Public Opinion Sought On Stablecoin Regulations in H.K.

Hong Kong intends to introduce stablecoin regulations and the authorities have launched a public consultation procedure. The Hong Kong Monetary Authority (HKMA) has launched a public discourse to explore different opinions on the scheduled regulations for this class of digital assets. 

Consultation Procedure for Stablecoin Regulations Begins in H.K. 

The procedure is aimed at inviting opinions from distinguished academics, operators of digital currency, and the general residents of the Fragrant Harbor. The deadline set for it lies in the third quarter of 2023. H.K. is slowly emerging as the new hub for the crypto industry, especially in the Asia-Pacific region. 

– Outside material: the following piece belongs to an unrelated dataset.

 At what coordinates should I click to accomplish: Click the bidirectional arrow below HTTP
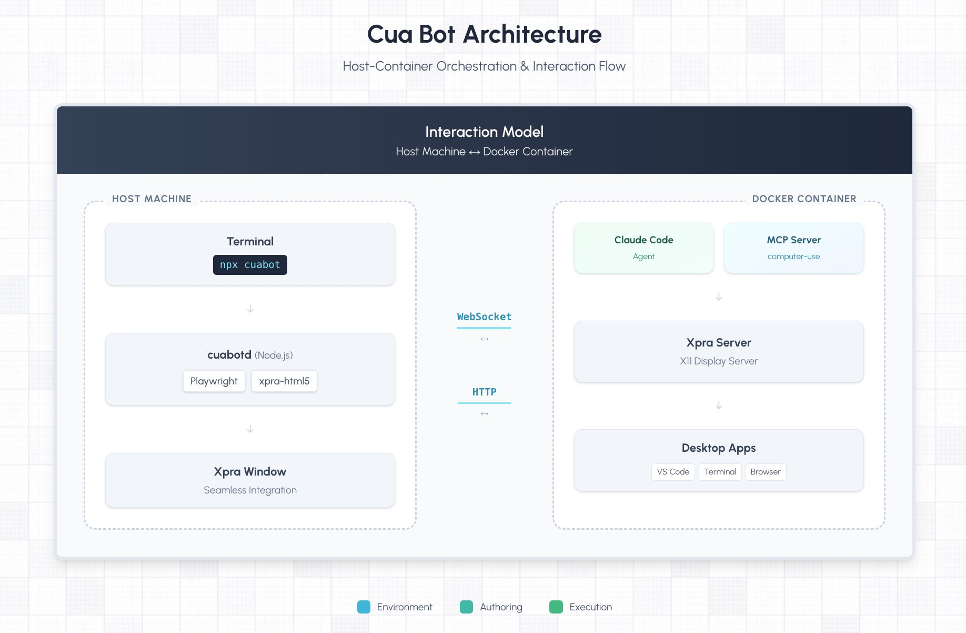tap(485, 414)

The Undersecretary for Financial Services and Treasury in Hong Kong, Joseph Chan Ho-lim, argued about the benefits of the consultation process. He further argued that the results of the procedure would act as guiding lights in introducing a regulatory framework for stablecoins, which is scheduled to be released in 2024. 

When the algorithmic stable cryptocurrency TerraUSD lost its peg to the U.S. dollar in 2022, it eventually led to the collapse of the Terra Ecosystem. Hong Kong regulators found this to be the perfect opportunity to start building regulations for stablecoins. In due course of time, the regulators published the paper on the topic in early 2023. 

As per the published paper, the central bank will adopt a “risk-based and agile approach” for the regulation of this specific class of digital assets. Additionally, the central bank will attempt to ensure that volatility would not disrupt the financial system. 

HKMA’s discussion paper suggests that stablecoins should be pegged to fiat currencies or assets with high liquidity. Furthermore, it suggests that the algorithmic versions must be avoided at all costs. The paper argues about the regulation of issuers like banks and proposes that stablecoin issuers should be added to the watch list of the HKMA. 

To instill uniformity across the board, the regulators confirmed that the directives would work on the principle of “same activity, same risk, and same regulations.” 

The HKMA played a major part in the Financial Stability Board’s (FSB) regulations regarding stable cryptocurrency in 2022. Apart from having a keen interest in regulating this digital asset class, the agency is also interested in introducing the Central Bank Digital Currency (CBDC) once the early results are positive. 

The Fragrant Harbor has plans to regulate stablecoins and provide new guidelines for the investors of digital currencies in the region. On June 1, retail investors were allowed to trade major cryptocurrencies on the exchanges licensed in the country. This was amid the inception of the new licensing regime for service providers. 

The developing economies which are part of the G20 are worried about the usage of stablecoins and view them as a threat to the current monetary policy, while developed economies have raised their concerns regarding the regulations surrounding them. 

The Financial Stability Board (FSB) has permitted certain flexibility for nations to implement rules in their respective countries as they see fit. 

For crypto exchanges operating in Hong Kong, the new regulations came into effect on June 1. Crypto firms must have a registration to operate in the region, and this scenario brings a major turning point for the industry. With clear and implementable regulations, the Fragrant Harbor could emerge as the next big hub for the crypto industry.